“I think Michael would be delighted with the name I’ve chosen. He would expect nothing less,” Caitlín Uí hAodha said last night.
Caitlín, who lost her husband, Michael, in the 2012 trawler tragedy off the Cork coast, will christen the new vessel Dearbhla at a ceremony with close family in Howth today.
She said it would be a special moment tinged with sadness for her children, Ferdia, Lia, Dearbhaile, Micheál, and the recently engaged Ealga, who is living in Denver and can’t make it home for the ceremony.
“It will be nice but emotional for the kids to mark this moment, and realise that it’s ok to go forward,” she said.
“You walk side-by-side with what happened — tragedies like that stay with you forever. It doesn’t get easier but you learn to cope.

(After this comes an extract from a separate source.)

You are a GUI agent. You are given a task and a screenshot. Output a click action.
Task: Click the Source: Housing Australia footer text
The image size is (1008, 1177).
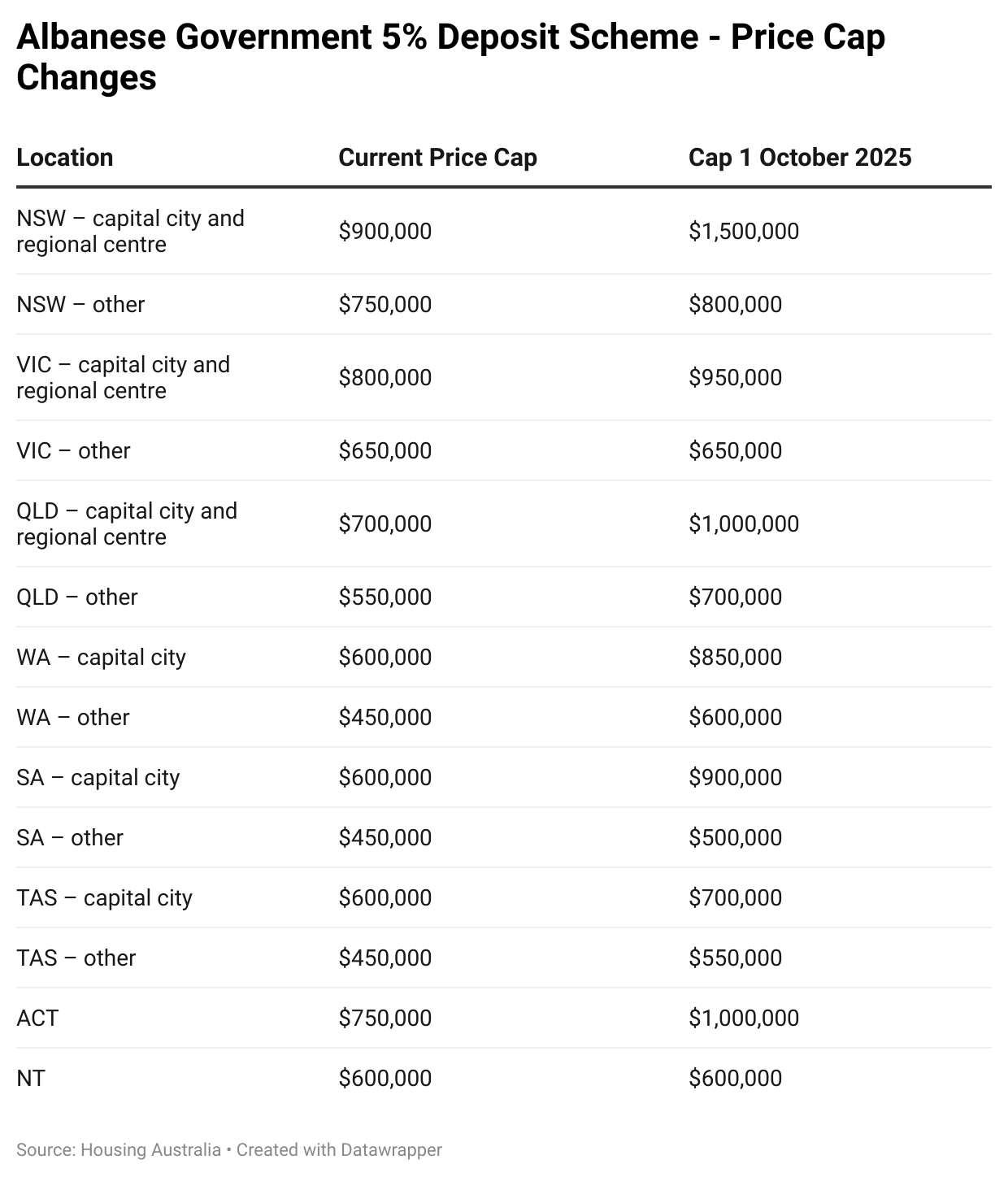click(x=119, y=1150)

“I didn’t want to sell the fishing licence out of the family so I decided to buy this new boat.
“You can’t wear a hood over your head. You have to take it off and walk on, otherwise there wouldn’t be any point. So it’s a new business — moving forward.”
Caitlín, who co-owned the Tit Bonhomme with her late husband, bought the new 23m vessel from a fisherman in Fair Head. Skippered by Shane Curran, from Killybegs, the vessel has been rigged for freezing prawns at sea, and will be based in Dunmore East.
Mr Hayes, 52, from Co Waterford, and four of his five-man crew lost their lives when the 21-metre Tit Bonhomme went down in heavy sea after striking rocks at Adam Island at the mouth of Glandore Bay early on January 15, 2012.
There was just one survivor — Egyptian fisherman Abdelbaky Mohamed — who managed to swim to nearby rocks before he was airlifted to safety.
The accident triggered one of the largest and longest sea search and recovery operations Ireland has seen.The bodies of Mr Hayes, Kevin Kershaw, 21, from Clonakilty in Co Cork, and Egyptian crewmen Wael Mohamad, 35, Attaia Shaban, 26, and Said Mohamed, 22, were finally recovered after a massive 26-day search. The people of Union Hall supported the recovery effort throughout, prompting offers of help from around the country.President Michael D Higgins visited Union Hall a few months later to personally meet those touched by the tragedy, and to thank those involved in the 26-day recovery operation.
He hailed their efforts as “heroic” saying: “Rather than allowing yourselves to be defeated by loss and tragedy, you showed strength of spirit and the power of the collective.” Later that year, the people of Union Hall won a special Cork People of the Year award, and a Person of the Year award, dedicating it to families who are still waiting for loved ones to come home.